SeaFrance garde ses ferries à quai à la veille du jugement


SeaFrance a interrompu hier le trafic de ses ferries entre Calais et Douvres, à la veille d'une décision cruciale sur son avenir au tribunal de commerce de Paris, car la direction de la compagnie craint pour "la sécurité" des passagers et de son personnel.


© ÉRIC HOURI
© ÉRIC HOURI
SeaFrance a gardé ses ferries à quai hier, à la veille d'un jugement sur son avenir. "Afin d'accueillir le jugement du tribunal de commerce de Paris dans la plus grande sérénité et pour garantir la sécurité des passagers et l'intégrité du personnel et des biens, la direction (...) a décidé d'interrompre par précaution (...) l'exploitation des navires", a indiqué la société. Cette interruption du trafic a été mise en application hier matin et courra "jusqu'à nouvel avis", a-t-on précisé.

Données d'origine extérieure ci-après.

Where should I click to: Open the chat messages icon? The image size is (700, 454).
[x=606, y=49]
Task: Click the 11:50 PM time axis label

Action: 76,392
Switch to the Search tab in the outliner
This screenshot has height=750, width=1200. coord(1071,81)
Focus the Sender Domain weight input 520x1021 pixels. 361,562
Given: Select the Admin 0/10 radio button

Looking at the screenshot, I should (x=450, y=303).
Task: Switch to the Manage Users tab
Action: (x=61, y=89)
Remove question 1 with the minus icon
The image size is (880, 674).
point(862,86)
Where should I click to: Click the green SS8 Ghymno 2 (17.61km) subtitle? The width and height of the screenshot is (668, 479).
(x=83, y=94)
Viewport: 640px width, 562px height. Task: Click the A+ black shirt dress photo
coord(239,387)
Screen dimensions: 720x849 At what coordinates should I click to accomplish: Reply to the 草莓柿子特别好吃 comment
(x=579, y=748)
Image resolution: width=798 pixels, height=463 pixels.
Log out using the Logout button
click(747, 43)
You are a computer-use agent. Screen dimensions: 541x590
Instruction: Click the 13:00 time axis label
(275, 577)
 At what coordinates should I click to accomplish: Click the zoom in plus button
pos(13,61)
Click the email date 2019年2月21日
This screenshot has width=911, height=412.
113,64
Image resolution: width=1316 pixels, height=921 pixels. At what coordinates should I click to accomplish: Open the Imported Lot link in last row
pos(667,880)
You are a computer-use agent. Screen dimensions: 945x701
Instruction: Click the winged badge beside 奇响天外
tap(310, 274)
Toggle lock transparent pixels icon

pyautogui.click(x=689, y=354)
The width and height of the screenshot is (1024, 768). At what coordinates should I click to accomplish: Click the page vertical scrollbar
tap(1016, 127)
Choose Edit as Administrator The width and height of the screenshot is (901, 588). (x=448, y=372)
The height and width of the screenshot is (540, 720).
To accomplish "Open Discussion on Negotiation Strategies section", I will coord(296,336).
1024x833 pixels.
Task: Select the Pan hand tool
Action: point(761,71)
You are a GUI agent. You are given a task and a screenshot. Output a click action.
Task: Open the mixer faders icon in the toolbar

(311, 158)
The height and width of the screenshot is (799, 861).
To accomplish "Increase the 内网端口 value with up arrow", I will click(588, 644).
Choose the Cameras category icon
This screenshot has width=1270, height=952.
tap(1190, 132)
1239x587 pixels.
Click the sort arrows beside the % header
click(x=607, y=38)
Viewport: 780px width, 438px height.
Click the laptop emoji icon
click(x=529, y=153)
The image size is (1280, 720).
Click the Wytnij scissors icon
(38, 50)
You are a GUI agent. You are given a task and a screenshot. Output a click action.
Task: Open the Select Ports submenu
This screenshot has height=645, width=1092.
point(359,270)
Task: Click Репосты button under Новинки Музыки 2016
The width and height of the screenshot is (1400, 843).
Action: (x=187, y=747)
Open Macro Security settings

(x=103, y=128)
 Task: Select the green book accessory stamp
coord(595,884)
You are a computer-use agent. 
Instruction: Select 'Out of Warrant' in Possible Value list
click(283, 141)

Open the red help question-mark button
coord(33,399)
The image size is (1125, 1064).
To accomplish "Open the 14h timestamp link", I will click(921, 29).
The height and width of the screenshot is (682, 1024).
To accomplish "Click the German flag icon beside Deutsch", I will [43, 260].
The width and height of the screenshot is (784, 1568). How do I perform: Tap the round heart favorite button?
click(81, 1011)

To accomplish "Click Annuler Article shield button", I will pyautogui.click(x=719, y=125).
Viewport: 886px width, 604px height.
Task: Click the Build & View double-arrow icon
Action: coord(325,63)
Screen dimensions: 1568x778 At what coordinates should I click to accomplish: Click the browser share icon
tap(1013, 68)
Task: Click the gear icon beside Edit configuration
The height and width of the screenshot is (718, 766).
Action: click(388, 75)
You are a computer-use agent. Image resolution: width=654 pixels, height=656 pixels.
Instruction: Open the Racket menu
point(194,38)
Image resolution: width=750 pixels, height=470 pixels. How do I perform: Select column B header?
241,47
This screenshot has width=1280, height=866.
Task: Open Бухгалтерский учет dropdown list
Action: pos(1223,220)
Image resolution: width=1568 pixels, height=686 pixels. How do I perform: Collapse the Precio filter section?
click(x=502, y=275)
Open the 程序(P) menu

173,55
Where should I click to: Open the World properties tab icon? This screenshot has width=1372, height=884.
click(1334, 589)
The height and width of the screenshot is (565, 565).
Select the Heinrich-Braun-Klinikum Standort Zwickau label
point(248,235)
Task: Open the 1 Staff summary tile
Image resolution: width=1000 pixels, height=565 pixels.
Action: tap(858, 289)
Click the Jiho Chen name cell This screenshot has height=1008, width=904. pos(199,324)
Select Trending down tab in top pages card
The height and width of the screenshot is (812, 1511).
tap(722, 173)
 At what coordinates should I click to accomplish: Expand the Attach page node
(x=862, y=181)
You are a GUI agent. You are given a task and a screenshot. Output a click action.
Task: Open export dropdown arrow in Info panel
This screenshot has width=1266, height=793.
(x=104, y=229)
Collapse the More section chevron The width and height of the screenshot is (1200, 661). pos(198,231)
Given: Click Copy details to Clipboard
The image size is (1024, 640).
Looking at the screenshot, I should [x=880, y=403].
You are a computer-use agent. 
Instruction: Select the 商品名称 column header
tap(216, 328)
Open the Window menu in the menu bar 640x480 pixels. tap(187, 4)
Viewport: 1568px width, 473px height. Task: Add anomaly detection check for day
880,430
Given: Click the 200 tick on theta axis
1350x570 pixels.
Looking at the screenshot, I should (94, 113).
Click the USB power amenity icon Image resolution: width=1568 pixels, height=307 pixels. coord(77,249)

«Le tribunal doit annoncer aujourd'hui le projet retenu»



L'un des quatre navires de SeaFrance, le «Nord-Pas-de-Calais», est ainsi resté à quai à Douvres, selon la CFDT. Ses salariés refusaient hier matin de le quitter, malgré les injonctions de la direction qui a prévu de les ramener à Calais par l'Eurotunnel, a expliqué Stéphane Humetz, son secrétaire fédéral. À Calais, un important dispositif policier (CRS et de gendarmes mobiles) a été mis en place devant le terminal d'embarquement "pour éviter un blocage total du port et des débordements de salariés de SeaFrance, qui pourraient générer des troubles importants à l'ordre public", selon une source policière. "C'est inadmissible", a commenté M. Humetz. "Les marins ne vont pas casser leur entreprise, leurs bateaux alors qu'ils ont présenté un projet de Scop", qui permettrait aux salariés de reprendre l'entreprise, lourdement déficitaire.

Liquidation ou reprise

Le tribunal de commerce doit annoncer aujourd'hui quel projet il a retenu pour SeaFrance, qui emploie 880 personnes en CDI et jusqu'à 220 CDD selon les saisons : une liquidation avec ou sans poursuite de l'activité, ou alors une reprise, par les salariés ou une société privée. "Chacun de ces choix aura des conséquences très lourdes pour le personnel et pour l’entreprise", a prévenu SeaFrance, qui connaît des difficultés en raison de la concurrence du tunnel sous la Manche et de la baisse de l'activité de transport de fret dans le détroit avec la crise.
L'interruption préventive du trafic est une nouvelle illustration du manque de confiance entre direction et syndicats de SeaFrance, où le dialogue social est grippé depuis plusieurs années. "Il n'y a plus aucun dialogue entre la CFDT et la direction" et cela depuis... 2009, année de la première grève des salariés, reconnaît M. Humetz. En 2010, le trafic avait été paralysé par la grève pendant au moins neuf jours. "La direction a voulu délibérément casser l'entreprise, supprimer des emplois pour rendre la mariée plus belle et mieux vendre", estimait ce week-end Didier Cappelle, leader CFDT, qui accuse la direction de "mauvaise gestion", alors que celle-ci n'a de cesse d'appeler les syndicats à plus de "responsabilité".
Le tribunal de commerce de Paris avait examiné le 25 octobre les deux offres encore en lice pour sauver la société, qui a enregistré en 2010 une perte nette de 240 millions d'euros et où 725 emplois ont déjà été supprimés. La première offre de reprise étudiée par le tribunal associe Louis Dreyfus Armateurs (LDA) au groupe de ferries danois DFDS. Elle prévoit de garder 460 emplois et trois navires. La seconde est un projet de Scop (Société coopérative et participative) présenté par la CFDT, syndicat majoritaire de l'entreprise, qui prévoit de conserver l'intégralité des 880 emplois. L'offre de la direction de SeaFrance, qui prévoyait une recapitalisation à hauteur de 160 millions d'euros via notamment un prêt de la SNCF, a été retoquée par la Commission européenne.